Given data -
┄┄┄┄┄┄┄┄┄┄
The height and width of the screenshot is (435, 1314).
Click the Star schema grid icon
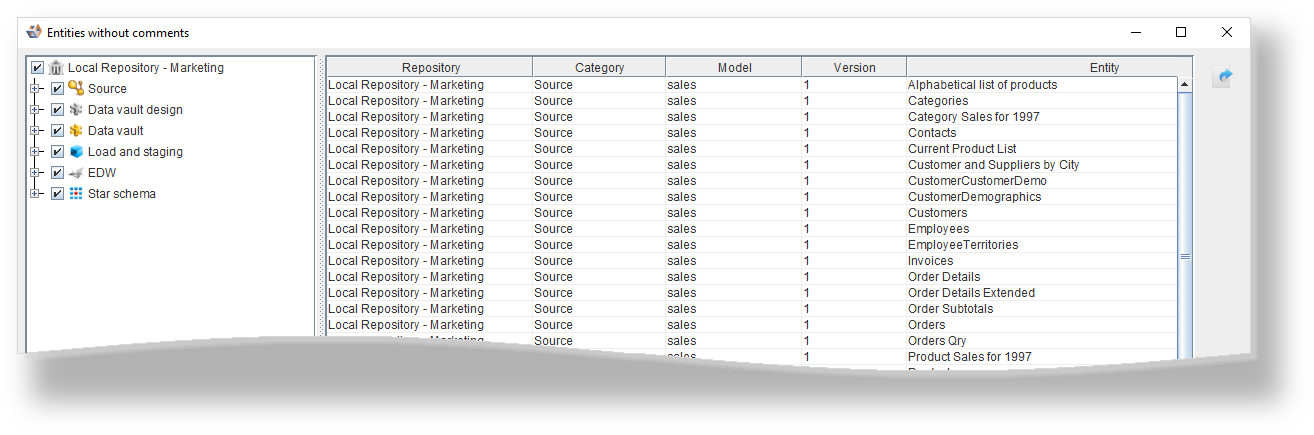click(75, 194)
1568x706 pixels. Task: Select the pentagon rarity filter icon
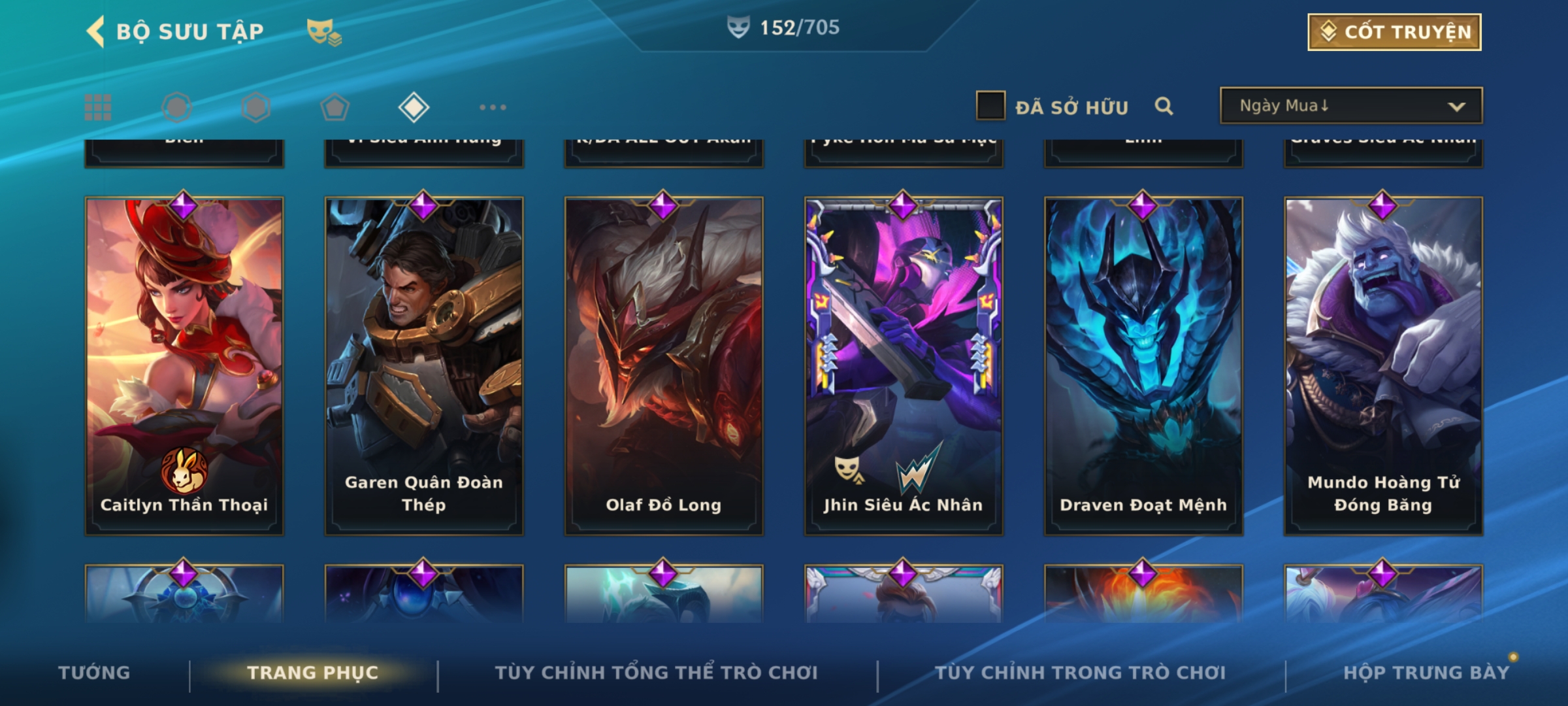(x=335, y=107)
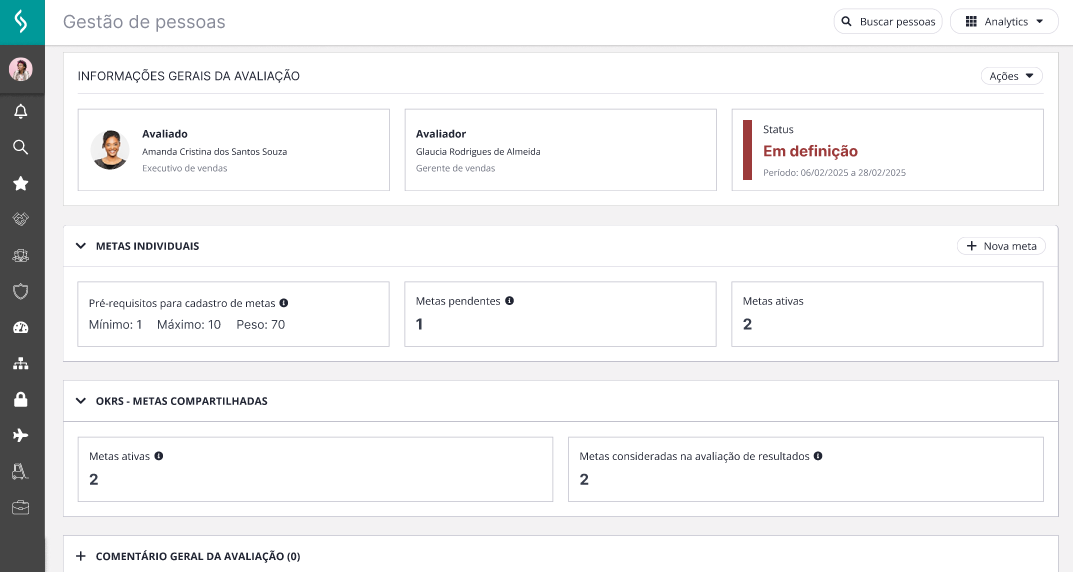Open the dashboard gauge icon
The height and width of the screenshot is (572, 1073).
[x=21, y=327]
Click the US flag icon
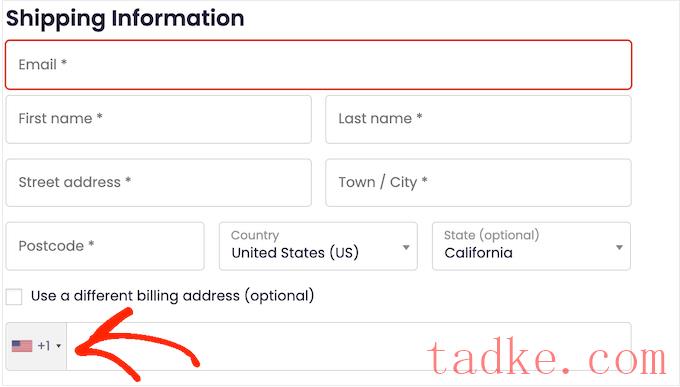This screenshot has height=387, width=680. tap(22, 346)
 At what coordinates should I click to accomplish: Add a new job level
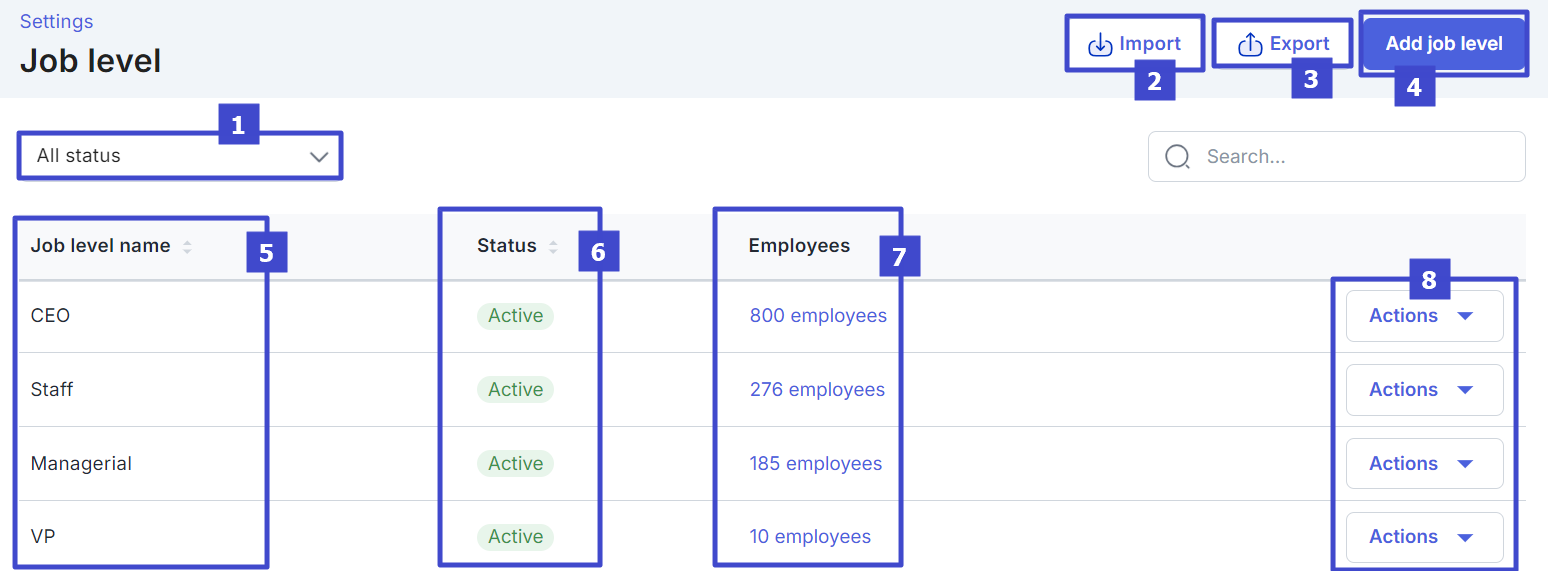pos(1444,44)
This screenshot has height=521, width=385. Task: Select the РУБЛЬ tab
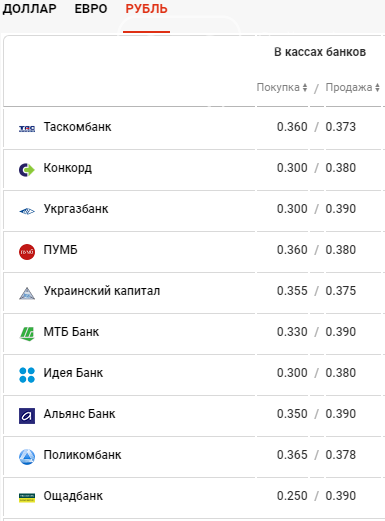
┄┄┄┄┄┄┄┄┄┄
Exercise directions -
Exactly the lines from the one that contains "Click the US flag icon" through the final line of the records above are needed, given again word for word, with every picture left out.

Exercise result -
Click the US flag icon
This screenshot has height=387, width=680. tap(22, 346)
 At what coordinates should I click to accomplish: Add a new job level
pos(1444,44)
This screenshot has height=521, width=385. Task: Select the РУБЛЬ tab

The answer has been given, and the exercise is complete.